Records:
....................
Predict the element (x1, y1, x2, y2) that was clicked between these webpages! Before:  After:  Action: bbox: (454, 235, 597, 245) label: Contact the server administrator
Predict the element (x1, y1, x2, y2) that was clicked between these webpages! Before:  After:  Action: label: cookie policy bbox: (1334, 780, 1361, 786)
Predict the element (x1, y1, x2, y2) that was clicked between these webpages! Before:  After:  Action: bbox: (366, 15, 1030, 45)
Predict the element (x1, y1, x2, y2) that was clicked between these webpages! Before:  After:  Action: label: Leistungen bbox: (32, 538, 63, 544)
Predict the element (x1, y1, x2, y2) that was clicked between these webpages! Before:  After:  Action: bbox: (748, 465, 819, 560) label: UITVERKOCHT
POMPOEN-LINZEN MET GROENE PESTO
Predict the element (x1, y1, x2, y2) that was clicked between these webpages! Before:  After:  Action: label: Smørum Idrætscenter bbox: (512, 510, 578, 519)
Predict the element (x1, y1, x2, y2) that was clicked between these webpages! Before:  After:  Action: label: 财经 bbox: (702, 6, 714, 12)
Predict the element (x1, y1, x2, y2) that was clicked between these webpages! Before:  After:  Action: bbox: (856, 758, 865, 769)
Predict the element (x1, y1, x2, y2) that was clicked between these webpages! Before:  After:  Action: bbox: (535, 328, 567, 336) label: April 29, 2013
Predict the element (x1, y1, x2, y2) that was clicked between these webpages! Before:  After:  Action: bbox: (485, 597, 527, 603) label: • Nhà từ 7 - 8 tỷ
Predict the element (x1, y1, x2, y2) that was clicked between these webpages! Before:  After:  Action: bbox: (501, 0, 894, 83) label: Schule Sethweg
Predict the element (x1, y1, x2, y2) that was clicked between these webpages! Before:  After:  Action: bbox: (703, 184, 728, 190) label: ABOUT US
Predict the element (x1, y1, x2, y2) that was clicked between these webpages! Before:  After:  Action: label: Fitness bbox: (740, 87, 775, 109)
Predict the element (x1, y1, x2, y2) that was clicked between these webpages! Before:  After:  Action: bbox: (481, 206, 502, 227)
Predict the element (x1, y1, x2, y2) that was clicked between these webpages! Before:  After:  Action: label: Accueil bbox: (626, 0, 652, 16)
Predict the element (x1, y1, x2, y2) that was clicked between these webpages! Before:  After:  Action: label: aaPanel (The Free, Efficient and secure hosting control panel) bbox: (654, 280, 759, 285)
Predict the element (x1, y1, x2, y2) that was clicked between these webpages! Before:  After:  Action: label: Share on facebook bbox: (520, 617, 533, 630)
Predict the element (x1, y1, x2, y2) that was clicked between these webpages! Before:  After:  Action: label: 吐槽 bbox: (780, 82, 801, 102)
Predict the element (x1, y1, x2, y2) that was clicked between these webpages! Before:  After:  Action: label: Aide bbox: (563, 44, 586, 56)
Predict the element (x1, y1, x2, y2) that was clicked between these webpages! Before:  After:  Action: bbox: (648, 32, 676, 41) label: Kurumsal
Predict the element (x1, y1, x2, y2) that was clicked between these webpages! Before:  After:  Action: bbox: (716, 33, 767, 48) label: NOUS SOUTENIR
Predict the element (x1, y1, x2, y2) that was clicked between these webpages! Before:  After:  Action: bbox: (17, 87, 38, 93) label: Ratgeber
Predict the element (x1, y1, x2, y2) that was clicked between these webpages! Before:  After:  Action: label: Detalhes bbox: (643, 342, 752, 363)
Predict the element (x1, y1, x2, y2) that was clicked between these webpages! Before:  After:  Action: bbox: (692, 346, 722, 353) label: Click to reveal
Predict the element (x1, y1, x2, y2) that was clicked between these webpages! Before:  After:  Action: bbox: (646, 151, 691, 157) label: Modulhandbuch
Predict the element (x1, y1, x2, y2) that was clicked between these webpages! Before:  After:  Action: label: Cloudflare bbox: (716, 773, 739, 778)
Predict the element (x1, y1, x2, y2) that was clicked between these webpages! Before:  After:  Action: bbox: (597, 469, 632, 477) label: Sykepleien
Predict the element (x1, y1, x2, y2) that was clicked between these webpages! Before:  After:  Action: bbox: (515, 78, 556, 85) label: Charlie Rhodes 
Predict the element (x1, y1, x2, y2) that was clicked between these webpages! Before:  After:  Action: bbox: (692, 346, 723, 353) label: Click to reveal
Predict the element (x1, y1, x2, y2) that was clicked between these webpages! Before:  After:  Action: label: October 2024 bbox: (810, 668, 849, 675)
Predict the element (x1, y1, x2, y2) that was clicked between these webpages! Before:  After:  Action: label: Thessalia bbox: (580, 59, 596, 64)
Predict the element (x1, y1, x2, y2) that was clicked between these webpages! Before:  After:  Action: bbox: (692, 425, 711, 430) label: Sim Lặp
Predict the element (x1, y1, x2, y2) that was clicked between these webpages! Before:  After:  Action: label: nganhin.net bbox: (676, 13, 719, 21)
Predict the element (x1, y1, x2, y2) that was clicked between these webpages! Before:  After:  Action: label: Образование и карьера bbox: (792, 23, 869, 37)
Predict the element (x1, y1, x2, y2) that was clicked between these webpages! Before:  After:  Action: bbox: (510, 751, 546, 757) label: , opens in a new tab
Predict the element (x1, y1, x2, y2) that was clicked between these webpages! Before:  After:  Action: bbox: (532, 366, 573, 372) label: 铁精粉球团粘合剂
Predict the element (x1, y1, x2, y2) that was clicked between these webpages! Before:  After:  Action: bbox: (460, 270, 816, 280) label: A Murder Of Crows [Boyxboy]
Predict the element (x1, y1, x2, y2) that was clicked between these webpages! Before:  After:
....................
Recast the lines above as a Markdown table with the columns Row and Line. Put each line's number under Row and its text under Line, and skip any blank lines.

Result of this task:
| Row | Line |
|---|---|
| 1 | Predict the element (x1, y1, x2, y2) that was clicked between these webpages! Before:  After:  Action: bbox: (454, 235, 597, 245) label: Contact the server administrator |
| 2 | Predict the element (x1, y1, x2, y2) that was clicked between these webpages! Before:  After:  Action: label: cookie policy bbox: (1334, 780, 1361, 786) |
| 3 | Predict the element (x1, y1, x2, y2) that was clicked between these webpages! Before:  After:  Action: bbox: (366, 15, 1030, 45) |
| 4 | Predict the element (x1, y1, x2, y2) that was clicked between these webpages! Before:  After:  Action: label: Leistungen bbox: (32, 538, 63, 544) |
| 5 | Predict the element (x1, y1, x2, y2) that was clicked between these webpages! Before:  After:  Action: bbox: (748, 465, 819, 560) label: UITVERKOCHT |
| 6 | POMPOEN-LINZEN MET GROENE PESTO |
| 7 | Predict the element (x1, y1, x2, y2) that was clicked between these webpages! Before:  After:  Action: label: Smørum Idrætscenter bbox: (512, 510, 578, 519) |
| 8 | Predict the element (x1, y1, x2, y2) that was clicked between these webpages! Before:  After:  Action: label: 财经 bbox: (702, 6, 714, 12) |
| 9 | Predict the element (x1, y1, x2, y2) that was clicked between these webpages! Before:  After:  Action: bbox: (856, 758, 865, 769) |
| 10 | Predict the element (x1, y1, x2, y2) that was clicked between these webpages! Before:  After:  Action: bbox: (535, 328, 567, 336) label: April 29, 2013 |
| 11 | Predict the element (x1, y1, x2, y2) that was clicked between these webpages! Before:  After:  Action: bbox: (485, 597, 527, 603) label: • Nhà từ 7 - 8 tỷ |
| 12 | Predict the element (x1, y1, x2, y2) that was clicked between these webpages! Before:  After:  Action: bbox: (501, 0, 894, 83) label: Schule Sethweg |
| 13 | Predict the element (x1, y1, x2, y2) that was clicked between these webpages! Before:  After:  Action: bbox: (703, 184, 728, 190) label: ABOUT US |
| 14 | Predict the element (x1, y1, x2, y2) that was clicked between these webpages! Before:  After:  Action: label: Fitness bbox: (740, 87, 775, 109) |
| 15 | Predict the element (x1, y1, x2, y2) that was clicked between these webpages! Before:  After:  Action: bbox: (481, 206, 502, 227) |
| 16 | Predict the element (x1, y1, x2, y2) that was clicked between these webpages! Before:  After:  Action: label: Accueil bbox: (626, 0, 652, 16) |
| 17 | Predict the element (x1, y1, x2, y2) that was clicked between these webpages! Before:  After:  Action: label: aaPanel (The Free, Efficient and secure hosting control panel) bbox: (654, 280, 759, 285) |
| 18 | Predict the element (x1, y1, x2, y2) that was clicked between these webpages! Before:  After:  Action: label: Share on facebook bbox: (520, 617, 533, 630) |
| 19 | Predict the element (x1, y1, x2, y2) that was clicked between these webpages! Before:  After:  Action: label: 吐槽 bbox: (780, 82, 801, 102) |
| 20 | Predict the element (x1, y1, x2, y2) that was clicked between these webpages! Before:  After:  Action: label: Aide bbox: (563, 44, 586, 56) |
| 21 | Predict the element (x1, y1, x2, y2) that was clicked between these webpages! Before:  After:  Action: bbox: (648, 32, 676, 41) label: Kurumsal |
| 22 | Predict the element (x1, y1, x2, y2) that was clicked between these webpages! Before:  After:  Action: bbox: (716, 33, 767, 48) label: NOUS SOUTENIR |
| 23 | Predict the element (x1, y1, x2, y2) that was clicked between these webpages! Before:  After:  Action: bbox: (17, 87, 38, 93) label: Ratgeber |
| 24 | Predict the element (x1, y1, x2, y2) that was clicked between these webpages! Before:  After:  Action: label: Detalhes bbox: (643, 342, 752, 363) |
| 25 | Predict the element (x1, y1, x2, y2) that was clicked between these webpages! Before:  After:  Action: bbox: (692, 346, 722, 353) label: Click to reveal |
| 26 | Predict the element (x1, y1, x2, y2) that was clicked between these webpages! Before:  After:  Action: bbox: (646, 151, 691, 157) label: Modulhandbuch |
| 27 | Predict the element (x1, y1, x2, y2) that was clicked between these webpages! Before:  After:  Action: label: Cloudflare bbox: (716, 773, 739, 778) |
| 28 | Predict the element (x1, y1, x2, y2) that was clicked between these webpages! Before:  After:  Action: bbox: (597, 469, 632, 477) label: Sykepleien |
| 29 | Predict the element (x1, y1, x2, y2) that was clicked between these webpages! Before:  After:  Action: bbox: (515, 78, 556, 85) label: Charlie Rhodes  |
| 30 | Predict the element (x1, y1, x2, y2) that was clicked between these webpages! Before:  After:  Action: bbox: (692, 346, 723, 353) label: Click to reveal |
| 31 | Predict the element (x1, y1, x2, y2) that was clicked between these webpages! Before:  After:  Action: label: October 2024 bbox: (810, 668, 849, 675) |
| 32 | Predict the element (x1, y1, x2, y2) that was clicked between these webpages! Before:  After:  Action: label: Thessalia bbox: (580, 59, 596, 64) |
| 33 | Predict the element (x1, y1, x2, y2) that was clicked between these webpages! Before:  After:  Action: bbox: (692, 425, 711, 430) label: Sim Lặp |
| 34 | Predict the element (x1, y1, x2, y2) that was clicked between these webpages! Before:  After:  Action: label: nganhin.net bbox: (676, 13, 719, 21) |
| 35 | Predict the element (x1, y1, x2, y2) that was clicked between these webpages! Before:  After:  Action: label: Образование и карьера bbox: (792, 23, 869, 37) |
| 36 | Predict the element (x1, y1, x2, y2) that was clicked between these webpages! Before:  After:  Action: bbox: (510, 751, 546, 757) label: , opens in a new tab |
| 37 | Predict the element (x1, y1, x2, y2) that was clicked between these webpages! Before:  After:  Action: bbox: (532, 366, 573, 372) label: 铁精粉球团粘合剂 |
| 38 | Predict the element (x1, y1, x2, y2) that was clicked between these webpages! Before:  After:  Action: bbox: (460, 270, 816, 280) label: A Murder Of Crows [Boyxboy] |
| 39 | Predict the element (x1, y1, x2, y2) that was clicked between these webpages! Before:  After: |